## Görevler
- 1) Metin parçasına göre aşağıdaki soruları yanıtlayın.
(a) Ertuğrul Kürkçü hangi partinin hangi ilden milletvekilidir?
(b) Kürkçü, Zaman gazetesinin hangi kişilere ve hangi basına yönelik operasyonlar sırasındaki tavrını hatırlattı?
(c) Kürkçü'ye göre hükümet sopasını karşıtlarına hangi amaçla doğrultuyor?
- 2) Metin parçasında "Kürkçü, bunun yanısıra" sözleriyle başlayıp "olduğunu da söyledi." sözleriyle biten bölümü olduğu gibi alıntılayın.

Halkların Demokratik Partisi (HDP) Mersin milletvekili ve Avrupa Birliği Uyum Komisyonu Üyesi Ertuğrul Kürkçü, 14 Aralık operasyonunun medya ayağını bianet’e değerlendirdi.
Kürkçü, hükümetin karşıtlarına yönelik operasyonlarını ayrım gözetmeden sürdürdüğünü ve Zaman gazetesine yönelik operasyonun ağır bir basın özgürlüğü ihlali olduğunu söyledi. Gazetecilerin derhal serbest bırakılması gerektiğini ifade etti.
Kürkçü, bunun yanısıra Zaman gazetesinin Ahmet Şık, Nedim Şener ve Kürt basınına yönelik operasyonlar sırasındaki düşmanca tavrını da hatırlattı. Gerçekleşen operasyonların hükümetle cemaat arasında sürüp giden iktidar mücadelesinin yeni bir evresi olduğunu da söyledi.
"Hükümet, karşıtlarına ayrım gözetmiyor"
Kürkçü şöyle konuştu:
"Gazetelere ve gazetecilere yönelik hiçbir saldırının basın özgürlüğü karşısında savunulacak herhangi bir yanı yok. Tıpkı daha önce Kürt gazetecilere, Ahmet Şık’a ya da başka gazetecilere olduğu gibi Zaman gazetesine, yöneticilerine ve muhabirlerine yönelik bu saldırının da ağır bir basın özgürlüğü ihlali olduğuna şüphe yok. Hükümetin iktidarını mutlaklaştırmak üzere sopasını ayrım gözetmeksizin karşıtlarına doğrultmakta tereddüt etmediği apaçık. Bunu tartışmıyoruz bile.

## Veri Kümesi Kesiti
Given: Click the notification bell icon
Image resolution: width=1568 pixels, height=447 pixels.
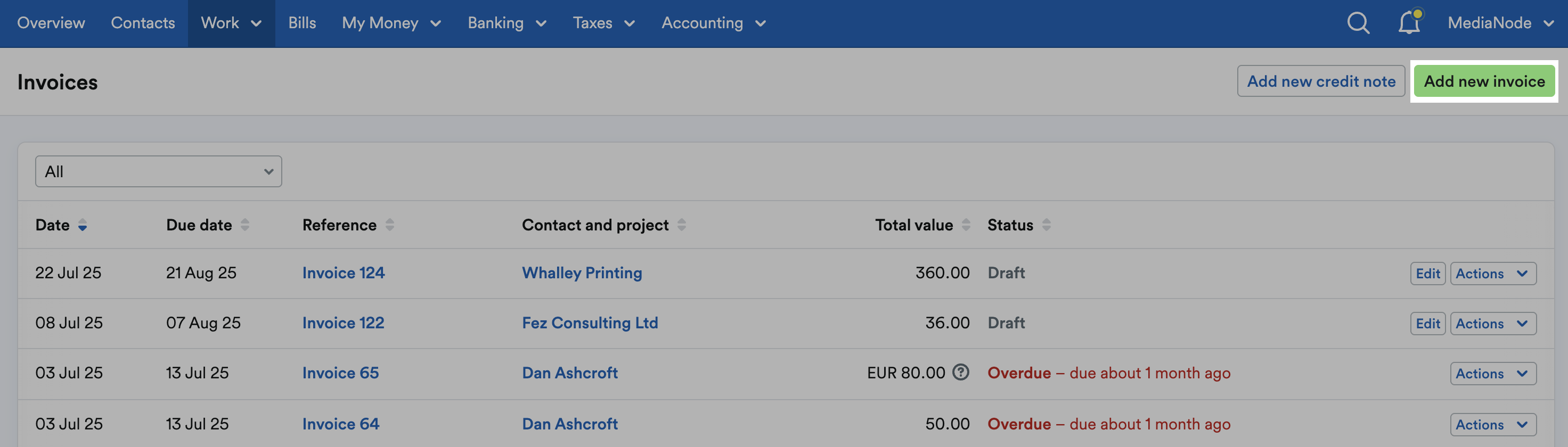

## Yazılı Yanıtlar
- 1)
(a) Ertuğrul Kürkçü, Halkların Demokratik Partisi (HDP) Mersin milletvekilidir.
(b) Kürkçü, Zaman gazetesinin Ahmet Şık, Nedim Şener ve Kürt basınına yönelik operasyonlar sırasındaki düşmanca tavrını hatırlattı.
(c) Kürkçü'ye göre hükümet, iktidarını mutlaklaştırmak amacıyla sopasını karşıtlarına doğrultuyor.

- 2)
Kürkçü, bunun yanısıra Zaman gazetesinin Ahmet Şık, Nedim Şener ve Kürt basınına yönelik operasyonlar sırasındaki düşmanca tavrını da hatırlattı. Gerçekleşen operasyonların hükümetle cemaat arasında sürüp giden iktidar mücadelesinin yeni bir evresi olduğunu da söyledi.